第7話 アストラルアビスレコグニッション
やがて姉のみのりちゃんもプールから帰ってきて、みんなで三時のおやつだ。
とは言え私は、もうマナで体中がはちきれそうで、おやつのドーナツも腹に入りそうにない位だ。とにかく、この膨大なマナが消えてしまう前に、賢者の力を行使しなくては……。
「僕、ちょっと公園行って来る!」おやつのドーナツを無理やり口に詰め込んで、私は一人、虫取り網を手に家を出た。母と姉のいる所では、そもそも精神統一が難しいのだ。いつもなら姉のみのりちゃんが虫取りにくっついて来るのだが、さすがにプールから帰ったばかりなので疲れて追ってはこない様だ。
気温36度、快晴無風。湿度は80%以上あるだろう。ははは、だれも公園にいやしない。だが、このまま炎天下に突っ立っていたら私でもすぐに熱中症になりかねん。大きな象の滑り台の遊具の下が開いており、陽の当らない個室を形成しているので、そこに入って瞑想を開始した。
「アストラルアビスレコグニッション!」
母のお陰で溜まった有り余るマナを使って、上級賢者にしか使えない状況分析の術式を開始したのだが、これは己の記憶と意識の外にある深層心理を繋ぎ、世の中の座標を越えた変化を時系列に把握して過去と現在の因果関係を……ああ、つまるところ、私が魔王に飛ばされたところから状況を再現しつつ情報を収集し、今後の対策を練る材料にするものだ。

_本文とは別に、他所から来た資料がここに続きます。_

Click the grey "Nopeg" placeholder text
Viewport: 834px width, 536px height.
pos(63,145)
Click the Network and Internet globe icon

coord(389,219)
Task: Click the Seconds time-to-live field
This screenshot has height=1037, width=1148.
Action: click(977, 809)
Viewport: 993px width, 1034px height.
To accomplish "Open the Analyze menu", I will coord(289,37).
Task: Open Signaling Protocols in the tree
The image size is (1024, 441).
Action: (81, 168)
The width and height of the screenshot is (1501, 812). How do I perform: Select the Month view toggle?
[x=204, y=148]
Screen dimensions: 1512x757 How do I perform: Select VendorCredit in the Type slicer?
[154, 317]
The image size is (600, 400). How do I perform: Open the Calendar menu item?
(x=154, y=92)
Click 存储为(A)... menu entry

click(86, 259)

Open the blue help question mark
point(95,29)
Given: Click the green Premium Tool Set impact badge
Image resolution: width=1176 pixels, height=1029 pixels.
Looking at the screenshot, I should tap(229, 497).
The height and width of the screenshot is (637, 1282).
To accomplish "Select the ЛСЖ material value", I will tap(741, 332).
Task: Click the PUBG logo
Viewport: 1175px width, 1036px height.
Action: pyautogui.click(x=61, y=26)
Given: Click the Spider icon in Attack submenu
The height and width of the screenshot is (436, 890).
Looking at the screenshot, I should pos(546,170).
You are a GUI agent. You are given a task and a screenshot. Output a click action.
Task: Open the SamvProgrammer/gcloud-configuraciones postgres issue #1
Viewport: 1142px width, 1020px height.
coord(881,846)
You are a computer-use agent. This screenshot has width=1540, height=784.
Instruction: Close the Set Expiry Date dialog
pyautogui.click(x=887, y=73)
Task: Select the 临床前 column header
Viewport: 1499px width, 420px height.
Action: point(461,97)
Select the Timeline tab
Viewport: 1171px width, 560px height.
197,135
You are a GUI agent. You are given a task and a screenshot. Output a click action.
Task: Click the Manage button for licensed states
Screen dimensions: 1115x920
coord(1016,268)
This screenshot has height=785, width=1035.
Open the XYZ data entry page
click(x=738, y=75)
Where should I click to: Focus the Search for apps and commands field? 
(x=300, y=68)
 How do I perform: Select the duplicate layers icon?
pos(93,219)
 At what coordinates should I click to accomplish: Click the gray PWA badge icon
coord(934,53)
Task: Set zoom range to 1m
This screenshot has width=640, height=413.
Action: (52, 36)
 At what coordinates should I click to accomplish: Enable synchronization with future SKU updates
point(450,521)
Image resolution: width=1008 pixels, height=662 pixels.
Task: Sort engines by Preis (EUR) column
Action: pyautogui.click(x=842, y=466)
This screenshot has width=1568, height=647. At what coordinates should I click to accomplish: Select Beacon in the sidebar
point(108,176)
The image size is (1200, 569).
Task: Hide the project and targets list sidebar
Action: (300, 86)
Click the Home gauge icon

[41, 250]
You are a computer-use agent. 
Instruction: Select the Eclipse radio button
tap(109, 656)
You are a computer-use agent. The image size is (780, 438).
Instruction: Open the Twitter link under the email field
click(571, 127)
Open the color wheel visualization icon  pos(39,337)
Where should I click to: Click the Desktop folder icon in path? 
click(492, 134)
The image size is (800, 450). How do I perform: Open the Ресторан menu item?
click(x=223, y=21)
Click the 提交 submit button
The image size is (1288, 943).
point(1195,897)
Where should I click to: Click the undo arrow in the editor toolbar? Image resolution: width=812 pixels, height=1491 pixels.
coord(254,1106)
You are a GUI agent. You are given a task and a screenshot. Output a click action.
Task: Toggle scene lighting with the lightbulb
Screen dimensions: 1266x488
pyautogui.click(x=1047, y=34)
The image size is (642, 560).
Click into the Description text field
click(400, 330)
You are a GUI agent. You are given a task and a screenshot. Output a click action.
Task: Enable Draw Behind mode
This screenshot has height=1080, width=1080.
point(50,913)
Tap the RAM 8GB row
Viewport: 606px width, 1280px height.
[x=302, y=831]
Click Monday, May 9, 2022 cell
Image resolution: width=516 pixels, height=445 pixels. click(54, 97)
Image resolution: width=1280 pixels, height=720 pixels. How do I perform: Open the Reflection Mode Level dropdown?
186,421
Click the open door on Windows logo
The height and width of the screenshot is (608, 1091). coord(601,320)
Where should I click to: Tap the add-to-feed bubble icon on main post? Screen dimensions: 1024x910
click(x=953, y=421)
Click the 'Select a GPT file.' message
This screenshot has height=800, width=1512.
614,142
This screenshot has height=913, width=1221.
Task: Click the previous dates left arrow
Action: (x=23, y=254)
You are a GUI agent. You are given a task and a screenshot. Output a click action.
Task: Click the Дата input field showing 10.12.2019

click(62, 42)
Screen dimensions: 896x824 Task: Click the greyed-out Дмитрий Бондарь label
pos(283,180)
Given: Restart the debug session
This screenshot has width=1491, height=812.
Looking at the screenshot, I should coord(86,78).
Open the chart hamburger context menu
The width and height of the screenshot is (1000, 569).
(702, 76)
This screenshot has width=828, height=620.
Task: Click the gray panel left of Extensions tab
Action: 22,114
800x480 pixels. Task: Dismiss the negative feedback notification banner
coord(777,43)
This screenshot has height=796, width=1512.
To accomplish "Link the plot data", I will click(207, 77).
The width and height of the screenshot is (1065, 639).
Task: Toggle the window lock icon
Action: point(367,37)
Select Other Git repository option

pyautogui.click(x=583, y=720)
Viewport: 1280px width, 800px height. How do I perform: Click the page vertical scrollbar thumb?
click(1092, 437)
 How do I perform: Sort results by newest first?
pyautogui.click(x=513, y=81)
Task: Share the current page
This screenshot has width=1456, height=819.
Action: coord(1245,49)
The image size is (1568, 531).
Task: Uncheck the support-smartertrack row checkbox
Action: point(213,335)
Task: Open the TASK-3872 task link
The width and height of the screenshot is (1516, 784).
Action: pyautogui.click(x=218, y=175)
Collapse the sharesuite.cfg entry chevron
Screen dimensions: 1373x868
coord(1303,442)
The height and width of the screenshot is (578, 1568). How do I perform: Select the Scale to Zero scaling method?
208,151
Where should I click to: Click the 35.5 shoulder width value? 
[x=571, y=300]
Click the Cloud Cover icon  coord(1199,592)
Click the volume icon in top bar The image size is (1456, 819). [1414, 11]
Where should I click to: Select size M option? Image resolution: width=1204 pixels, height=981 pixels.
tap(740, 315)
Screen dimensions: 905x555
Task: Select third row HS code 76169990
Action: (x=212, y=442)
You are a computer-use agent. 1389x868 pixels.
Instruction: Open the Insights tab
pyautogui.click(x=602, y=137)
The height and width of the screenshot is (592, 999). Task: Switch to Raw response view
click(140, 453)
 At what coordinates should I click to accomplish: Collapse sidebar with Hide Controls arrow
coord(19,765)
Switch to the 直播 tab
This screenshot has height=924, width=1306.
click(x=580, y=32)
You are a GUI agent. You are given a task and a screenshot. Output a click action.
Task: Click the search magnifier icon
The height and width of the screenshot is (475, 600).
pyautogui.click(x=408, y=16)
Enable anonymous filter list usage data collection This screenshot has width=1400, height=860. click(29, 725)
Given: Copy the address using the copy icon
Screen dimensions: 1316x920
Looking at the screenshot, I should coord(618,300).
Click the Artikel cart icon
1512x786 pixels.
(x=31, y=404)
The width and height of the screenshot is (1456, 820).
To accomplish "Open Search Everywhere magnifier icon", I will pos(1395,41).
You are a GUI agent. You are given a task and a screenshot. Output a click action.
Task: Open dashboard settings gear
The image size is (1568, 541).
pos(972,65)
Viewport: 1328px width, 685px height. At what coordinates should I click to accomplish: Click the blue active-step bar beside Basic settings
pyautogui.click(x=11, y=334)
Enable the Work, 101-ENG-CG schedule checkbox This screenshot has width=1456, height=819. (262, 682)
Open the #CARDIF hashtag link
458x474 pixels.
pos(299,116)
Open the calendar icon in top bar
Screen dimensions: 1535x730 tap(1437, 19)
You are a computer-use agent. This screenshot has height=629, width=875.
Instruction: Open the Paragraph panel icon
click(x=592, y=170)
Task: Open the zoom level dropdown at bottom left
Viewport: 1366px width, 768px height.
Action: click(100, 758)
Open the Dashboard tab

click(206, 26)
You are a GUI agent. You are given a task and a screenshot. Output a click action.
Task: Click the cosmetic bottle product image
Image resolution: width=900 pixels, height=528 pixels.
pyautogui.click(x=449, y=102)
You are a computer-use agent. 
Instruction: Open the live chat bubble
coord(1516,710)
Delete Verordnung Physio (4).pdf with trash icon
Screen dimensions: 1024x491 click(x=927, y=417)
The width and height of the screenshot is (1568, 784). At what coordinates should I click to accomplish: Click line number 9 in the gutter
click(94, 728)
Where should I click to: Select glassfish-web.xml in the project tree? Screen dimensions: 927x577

……そうか。強化された私の身体が魔王を貫いた瞬間に運動エネルギーのベクトルが奴に……光速突破してワープに入った座標は……どのくらい異次元を飛んだ……そうか。ここで肉体を失ってアストラルだけに……いや待て。それでどうして私の意識が母の胎内のあきひろに?
だがそこで深層意識の演算速度が急に落ち始めた。
くそっ、もう少しなのだが、まだマナが足りないのかっ! 肝心の転生時の情報がなければ、遡れないではないか! どうすれば……。
ここまで来たら後には引けない。こんなチャンスはそうそうめぐっては来ないだろう。と言うより、もう母にあんな事はしたくない。だったら、ここは妄想だっ!
私は、さっきのお昼寝の時の光景を反芻する。
指を挿し入れた時、最初はカサッとした感触があって、その後ちょっと奥にずらしたら、いきなり熱く湿った……うわぁっ!!
キュンキュンキュンキュンキュンキュンキュンキュンキュンキュンキュンキュン!! ……ああ。お母さんごめんなさい。
だけど……判ったぞ! あの時、ああいう経路で私の魂はあきひろと融合したんだな。出来るっ! 遡りは可能だ。そして逆の座標を辿って元の世界にも……。
その具体的な術式は完全に私の頭に叩きこまれた。
「はあっ。全部理解したぞ……だがこりゃ……どうすりゃいいんだ?」
そもそも論なのだが、元の身体で元の世界に帰る術式は、当然とんでもない量のマナを必要とする。少なくとも今の分析の三倍量は必要だろう。それをこのマナの無い世界でどうやって溜める? 地道にキュンキュンして溜めるにしても、いまの私のオドの容量でも足りないだろう。私がもっと成長したならオドも多少は大きくなるだろうが、どこまで行けるのか。
それに……これが最大の問題だ。
私の魂はあきひろと分離出来ない。
つまり、私が元の姿に戻って元の世界に帰る事は、この世界でのあきひろの消滅と同義だ。私自身は良くても、それは母と姉には耐えがたい事なのではないか?
これだけ母と姉によくしてもらっている私に、そんなことが出来るのか……。
しかし、あちらの世界では、多くの人達がいまだ地獄の苦しみを味わっているに違いない。そう考えると私の心は葛藤で壊れそうになる。
熱と湿気も相まってちょっと頭がぼーっとしてきたところで、みのりちゃんが迎えに来た。
「あー、あき君こんなところに……こんな熱くちゃ虫も飛んでないわよ。熱中症になる前に帰ろ!」
たしかに姉の言う通りだ。心の葛藤というより熱中症だろうか。かなり頭がぼーっとしてきている。そして遊具を出て立ちあがった所でふらついた。
「ほらー、あぶないなー。私がおぶってあげるから一緒に帰ろ!」
「えー、大丈夫だよ……」
「子供は遠慮しないの」
そう言って姉は、ひょいと私をおぶって、軽快に歩きだした。
やはり小学一年生と五年生では体格自体にかなり開きがあるな。
そんな事を感じながら私は、姉の背中で、彼女の汗とちょっと塩素が混じった匂いを嗅ぎ、頭はぼーとしたまま、密かにキュンキュンした。